NEW YORK (TheStreet) -- The day started off with strong employment indicators getting overshadowed by a Russian strike against Western sanctions. That set the tone for a choppy trading session Thursday. The S&P 500 suffered a setback of about 4% from its recent high. A 5% correction would then take the index down about another 16 points to 1,893.
The S&P 500 gave up 0.56% to 1,909.57. The Dow Jones Industrial Average was down 0.46% to 16,368.27. The Nasdaq fell 0.46% to 4,334.97. The vast majority of broad market sectors were weak. Down over 1%, health care was the biggest loser, followed by consumer discretionary, basic materials, and energy.
"We've entered a whole new level of geopolitical concerns that's creating growth worries for investors who would rather sell U.S. stocks today and ask questions later," said Andrew Wilkinson, chief market analyst at Interactive Brokers.
Wall Street's upbeat start was supported by a downtrend in U.S. jobless claims. But the mood quickly soured after Russia retaliated against Western trade sanctions by threatening to ban imports of food and agricultural products from Europe and the U.S. Pressures on the market intensified on news that President Obama was considering airstrikes against violent militants in Iraq who were targeting religious minorities.
European Central Bank President Mario Draghi said in a post-ECB press conference that geopolitical risks to the eurozone economy were rising and that the West's strained relations with Russia over Ukraine remains an area of uncertainty for the fragile eurozone economy.

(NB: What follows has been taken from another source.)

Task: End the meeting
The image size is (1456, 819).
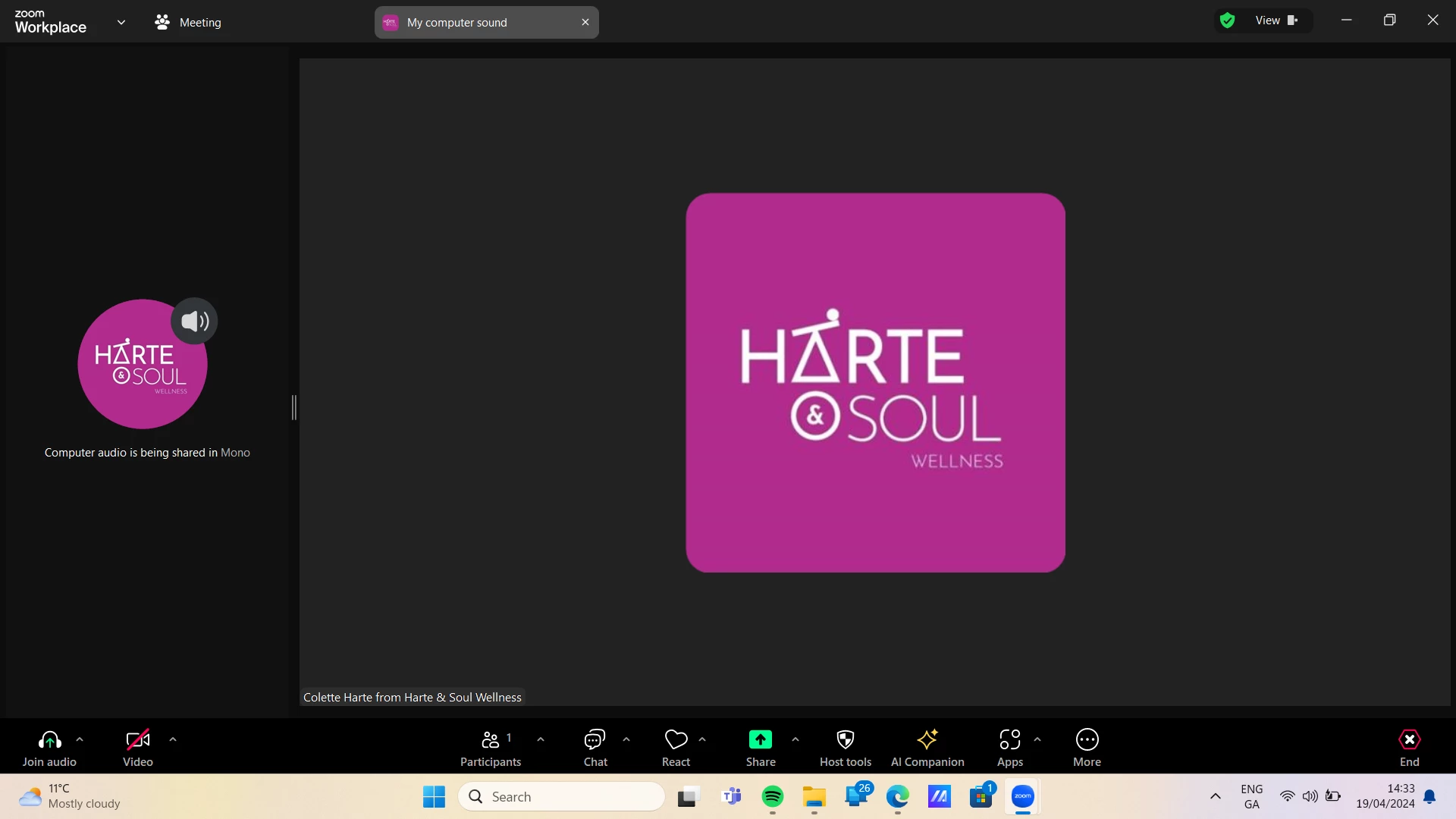Action: pyautogui.click(x=1409, y=747)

CBS (CBS - Get Report) was flat at $56.91 in after-hours trading after reporting a profit of $439 million, or 76 cents per share, down from $472 million one year ago, but beating analysts' estimates of 72 cents per share. Zynga (ZNGA - Get Report) was dropping more than 7% to $2.71 after missing analysts' estimates for revenue in the second quarter.
21st Century Fox (FOXA) reported on Wednesday better-than-expected fiscal fourth-quarter earnings a day after it called off its pursuit of rival media giant Time Warner (TWX). Shares of Fox surged 5.04% to $33.96.
Shares of Netflix (NFLX) were up 4.5% to $449.67 after it was reported that CEO Reed Hastings posted on Facebook (FB) that the company has beat Time Warner's HBO in subscriber revenue in the second quarter, adding that Netflix was "honored to be in the same league," according to CNBC. Time Warner shares were down 2.94% to $72.06.